> **ABOUT THIS TASK**
Transcribe all of the entries below exactly. Leave out the pictures.

> **DATASET EXCERPTS**
------

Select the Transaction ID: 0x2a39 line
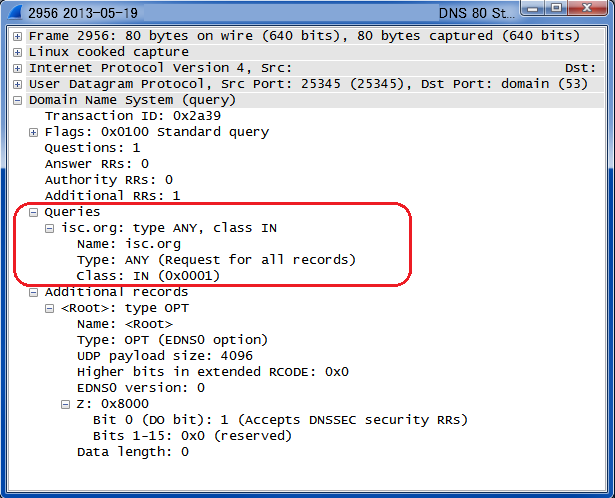 133,116
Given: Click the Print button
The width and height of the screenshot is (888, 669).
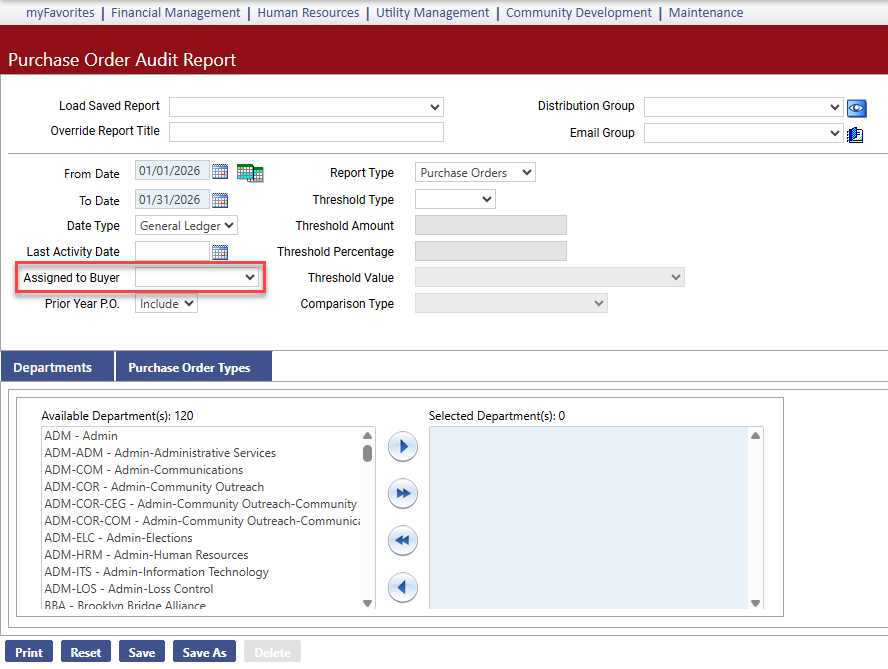Looking at the screenshot, I should [29, 652].
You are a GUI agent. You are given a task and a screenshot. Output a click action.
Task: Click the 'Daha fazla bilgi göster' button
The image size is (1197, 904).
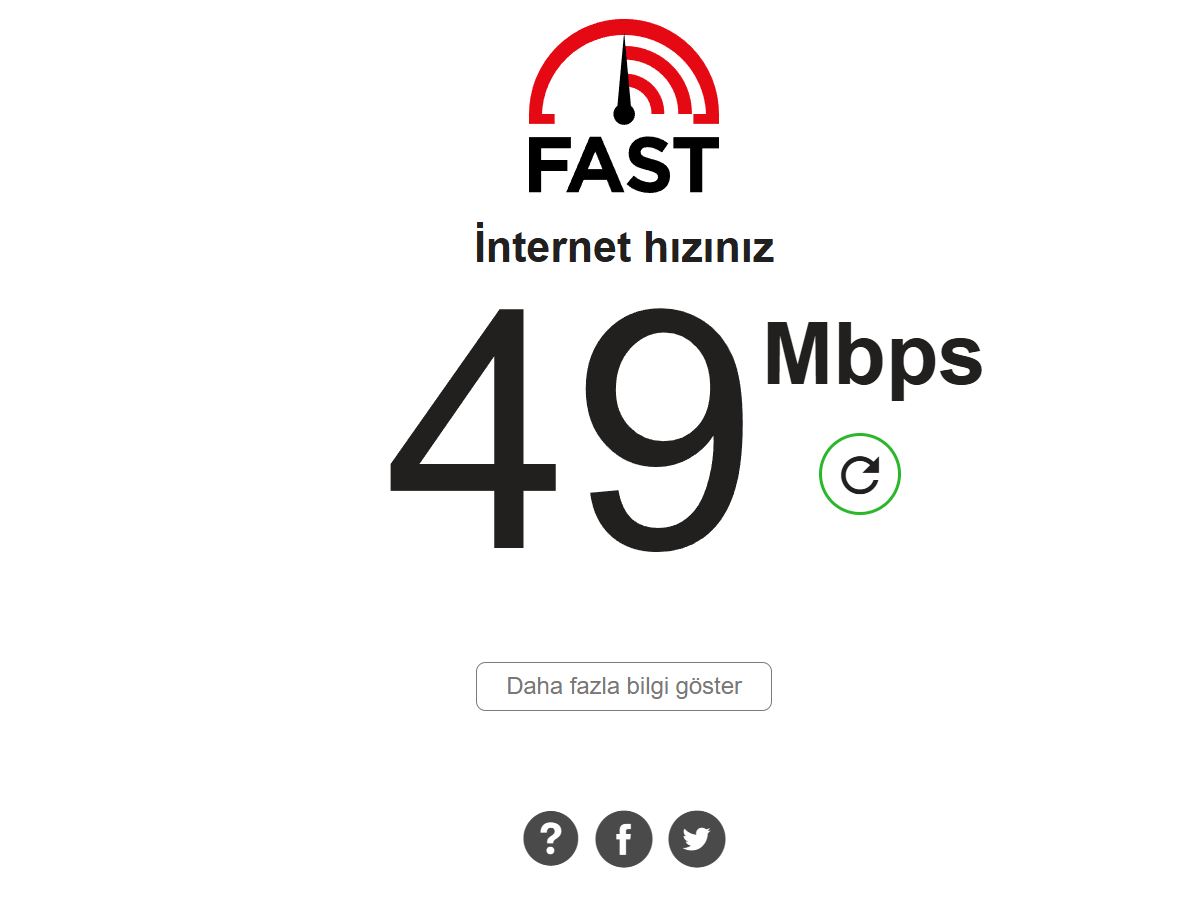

------

> **FINAL ANSWER**
Select the Transaction ID: 0x2a39 line
 133,116
Given: Click the Print button
The width and height of the screenshot is (888, 669).
Looking at the screenshot, I should [29, 652].
You are a GUI agent. You are given a task and a screenshot. Output a click action.
Task: Click the 'Daha fazla bilgi göster' button
The image size is (1197, 904).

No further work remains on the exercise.